Sequence Similarity Networks (SSNs) use a combination of programs (blast, cdhit, etc) to generate xgmml files and graphs for creating networks in Cytoscape.  Below is documentation on each part of the pipeline and each step associated with it.

Pipeline

Step 1 - generatedata.pl

Creates a Similarity Data Folder (SDF) that contains all blast results and annotations needed by subsequent pipeline programs.   Also creates graphs to allow for easy analysis of data.  This program essentially creates several bash scripts and submits them to a cluster.  The expected queuing system on this is torque.

Step 2 - filterandgraph.pl (optional)

Rarely used and creates graphs based of different possible filterings without creating xgmml files.  Not documented well due to upcoming major code changes.

Step 3 - analyzedata.pl

Filters data based off combination of evalue, bitscore, or perent id and the lengths of sequences.  The proceeds to make graphs based off this new filtered folder and create xgmml files.

Step 4 - recreate-from-xgmml.pl (optional)

Creates a SDF using an existing SDF and a xgmml file.  Used to do further processing of a xgmml that has been manually altered.

Perl Programs

The meat of created SSNs is created by Perl programs.  These programs are broken into three diffent areas.
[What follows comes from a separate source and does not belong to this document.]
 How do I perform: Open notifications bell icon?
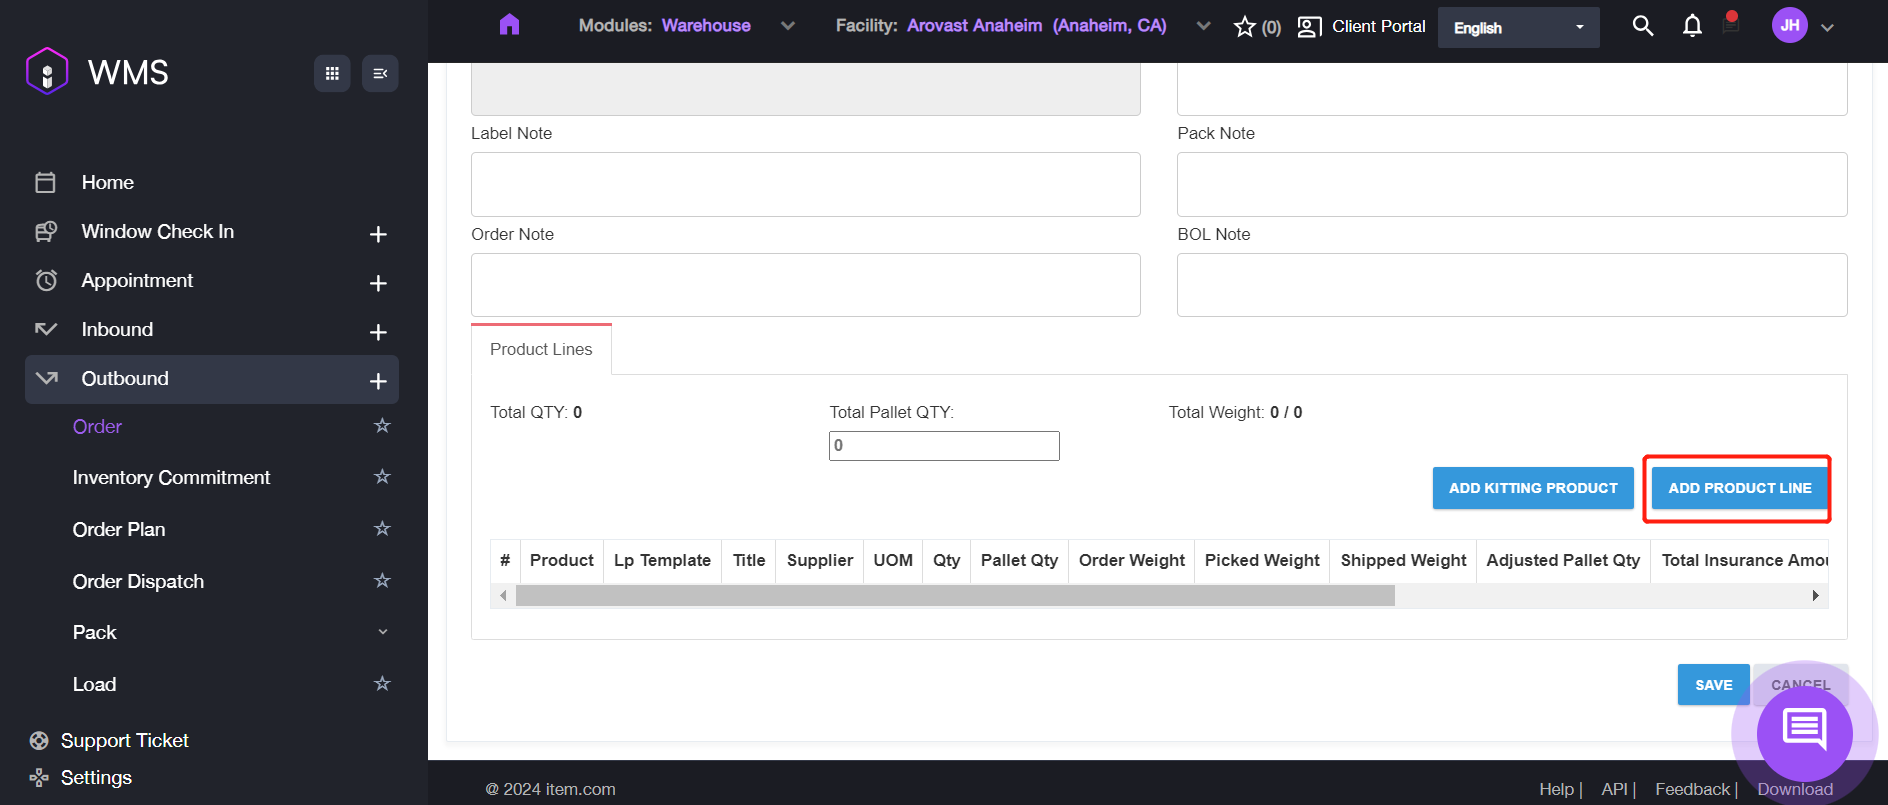pyautogui.click(x=1691, y=26)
  1. SDF generation scripts (triggered by generatedata.pl)
  2. SDF analyzing scripts (triggered by analyzedata.pl)
  3. SDF recreation script (triggered by regreate from xgmml.pl)

Database

Database creation is still under extremely heavy development.  More documentation on how to create a database to come later.


Downloads

Soon downloads of databases and code releases will be here.